VANCOUVER • Japan is prepared to invest billions directly in natural gas infrastructure in Western Canada as part of a plan to secure massive supplies of liquefied natural gas to replace nuclear power, a top government advisor said Thursday.

Canada touts ‘energy superpower’ status to secure new customers in Asia

As the United States drags its feet on whether to approve the Keystone XL oil sands pipeline, Canada’s federal government is continuing its push to secure new energy customers in Asia.

The plan, a new model for Japan, could intensify the race by Asian countries to lock down Western Canada’s energy resources and infrastructure, which so far has been led by China.

Tokyo-based Tadashi Maeda, managing executive officer of the Japan Bank for International Cooperation, said Japan is ready to start discussions with private and government entities in Canada to support construction of pipelines and liquefied natural gas terminals to serve the Japanese market exclusively.

“The Japanese government is [prepared to make] a strategic investment for the purpose of developing a commodity market for natural gas, a more transparent and flexible market,” Mr. Maeda said on the sidelines of the Pacific Energy Summit, the platform picked by Japan to announce the plan. “So we are going to make some strategic investments to fill the gap of the infrastructure needs.

“The pipelines and export terminals are imperative. Therefore if it is needed, we are going to bring some capital to cover the cost of the infrastructure.”

While the plan is just now being rolled out, Japan hopes to nail it down “relatively quickly” so it can start importing Canadian LNG by 2020.

Japan found itself short of energy after the earthquake and nuclear disaster two years ago caused the country to back away from nuclear power because of safety concerns.

Mr. Maeda said only two of Japan’s 50 nuclear plants are still in operation. The energy gap has been filled by stringent energy conservation and a large increase in LNG imports.

Mr. Maeda said Japan is also looking at importing gas from the United States, but is keener to forge an energy partnership with Canada.

LNG transportation costs from Canada’s West Coast are lower because of its proximity to Asia and Japan believes LNG exports are more likely to move ahead from Canada than from the West Coast of the United States.

The Japanese government’s planned investment in Canada could take many forms, Mr. Maeda said. It could involve a consortium of Japanese energy companies benefitting from government loan guarantees or it could involve direct government investment. It could also mean financing for standalone pipelines and liquefaction plants that are not backed by supplies of natural gas.

Japanese companies are already participating in the nascent LNG industry in Western Canada. Six LNG export terminals are being planned for the northern British Columbia Coast. Japan’s Mitsubishi is a partner in the LNG Canada project led by Royal Dutch Shell PLC. Japan’s Inpex is a partner in a project planned by China’s CNOOC Ltd., which last year acquired Nexen Inc.

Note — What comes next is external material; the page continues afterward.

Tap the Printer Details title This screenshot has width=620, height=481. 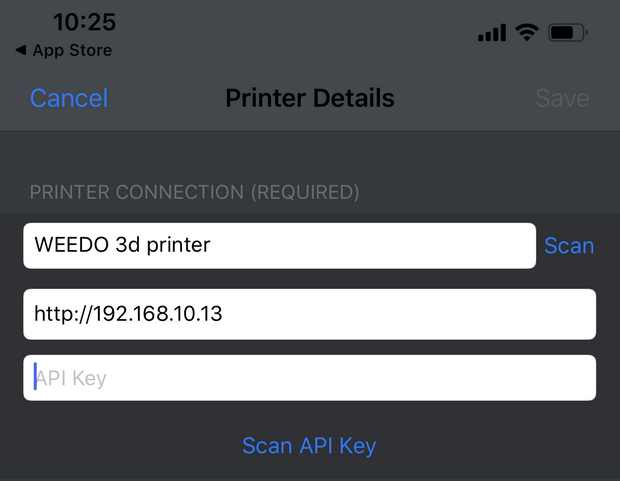click(x=310, y=98)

But the Japanese government wants to play a direct role because Japanese companies’ interests are not always aligned with those of the government, he said. For example, companies are free to sell the LNG to many markets, while Japan wants to be able to count on as much Canadian supplies as possible.

Japan is not worried that direct government investment will trigger a backlash in Canada similar to that stirred by the takeover of oil and gas producer Nexen by CNOOC because it doesn’t involve state-owned enterprises, he said.